___ Provided data

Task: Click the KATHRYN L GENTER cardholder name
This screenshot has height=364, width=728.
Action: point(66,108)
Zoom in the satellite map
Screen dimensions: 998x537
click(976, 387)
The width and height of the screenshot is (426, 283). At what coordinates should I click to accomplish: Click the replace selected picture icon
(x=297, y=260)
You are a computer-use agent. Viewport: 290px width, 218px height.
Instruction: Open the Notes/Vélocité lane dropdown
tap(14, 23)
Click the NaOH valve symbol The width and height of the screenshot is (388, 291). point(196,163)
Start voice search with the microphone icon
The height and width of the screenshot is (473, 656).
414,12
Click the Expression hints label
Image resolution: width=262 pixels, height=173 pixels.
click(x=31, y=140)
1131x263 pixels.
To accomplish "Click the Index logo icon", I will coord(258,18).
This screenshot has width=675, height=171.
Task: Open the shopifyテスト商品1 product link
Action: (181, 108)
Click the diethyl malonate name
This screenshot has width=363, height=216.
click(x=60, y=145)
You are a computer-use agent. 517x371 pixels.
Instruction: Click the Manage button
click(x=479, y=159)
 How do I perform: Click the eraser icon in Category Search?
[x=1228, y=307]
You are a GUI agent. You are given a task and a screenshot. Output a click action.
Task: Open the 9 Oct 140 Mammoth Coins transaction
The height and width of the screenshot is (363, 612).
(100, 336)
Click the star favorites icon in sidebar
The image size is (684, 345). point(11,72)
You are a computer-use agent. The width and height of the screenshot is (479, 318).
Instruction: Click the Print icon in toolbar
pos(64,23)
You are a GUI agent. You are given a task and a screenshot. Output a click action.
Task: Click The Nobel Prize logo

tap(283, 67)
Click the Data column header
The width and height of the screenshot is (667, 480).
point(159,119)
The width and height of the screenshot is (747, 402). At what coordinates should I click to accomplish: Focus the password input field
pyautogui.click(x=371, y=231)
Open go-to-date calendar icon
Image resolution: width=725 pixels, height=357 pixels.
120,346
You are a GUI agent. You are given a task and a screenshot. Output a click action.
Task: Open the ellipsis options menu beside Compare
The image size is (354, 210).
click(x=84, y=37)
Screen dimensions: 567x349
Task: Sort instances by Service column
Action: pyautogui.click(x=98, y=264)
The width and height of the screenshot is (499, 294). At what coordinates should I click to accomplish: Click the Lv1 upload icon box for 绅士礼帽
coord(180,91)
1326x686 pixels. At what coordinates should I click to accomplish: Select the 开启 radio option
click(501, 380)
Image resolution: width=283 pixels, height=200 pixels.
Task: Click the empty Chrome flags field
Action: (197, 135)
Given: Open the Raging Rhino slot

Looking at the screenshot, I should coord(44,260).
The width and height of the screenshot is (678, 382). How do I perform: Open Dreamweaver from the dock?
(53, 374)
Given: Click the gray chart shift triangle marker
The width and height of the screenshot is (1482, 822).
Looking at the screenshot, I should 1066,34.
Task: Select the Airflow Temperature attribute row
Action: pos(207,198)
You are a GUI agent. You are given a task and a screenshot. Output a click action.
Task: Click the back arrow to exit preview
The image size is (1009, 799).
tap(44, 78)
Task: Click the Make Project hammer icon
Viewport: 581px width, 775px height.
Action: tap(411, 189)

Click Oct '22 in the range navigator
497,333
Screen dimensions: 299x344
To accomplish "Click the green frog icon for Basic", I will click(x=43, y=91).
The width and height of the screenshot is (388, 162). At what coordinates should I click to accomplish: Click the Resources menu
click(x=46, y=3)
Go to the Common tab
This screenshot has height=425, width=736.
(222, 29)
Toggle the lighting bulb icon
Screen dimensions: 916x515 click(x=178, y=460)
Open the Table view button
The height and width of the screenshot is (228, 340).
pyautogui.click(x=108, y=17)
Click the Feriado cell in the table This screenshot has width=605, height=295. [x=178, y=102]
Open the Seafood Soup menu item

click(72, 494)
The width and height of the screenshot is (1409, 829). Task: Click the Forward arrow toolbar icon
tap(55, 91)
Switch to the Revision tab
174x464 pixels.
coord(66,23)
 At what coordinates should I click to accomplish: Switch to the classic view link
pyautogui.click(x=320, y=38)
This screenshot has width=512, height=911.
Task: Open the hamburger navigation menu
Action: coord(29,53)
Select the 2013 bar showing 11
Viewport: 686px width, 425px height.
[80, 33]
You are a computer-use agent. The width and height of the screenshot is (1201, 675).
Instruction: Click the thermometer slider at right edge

______

Exercise details
Among the records above, extract exactly the lines from the line with "The height and width of the screenshot is (473, 656)." to the line with "You are a computer-use agent. 517x371 pixels.", both lines included, and leave out the rest.

Answer section
The height and width of the screenshot is (473, 656).
414,12
Click the Expression hints label
Image resolution: width=262 pixels, height=173 pixels.
click(x=31, y=140)
1131x263 pixels.
To accomplish "Click the Index logo icon", I will coord(258,18).
This screenshot has width=675, height=171.
Task: Open the shopifyテスト商品1 product link
Action: (181, 108)
Click the diethyl malonate name
This screenshot has width=363, height=216.
click(x=60, y=145)
You are a computer-use agent. 517x371 pixels.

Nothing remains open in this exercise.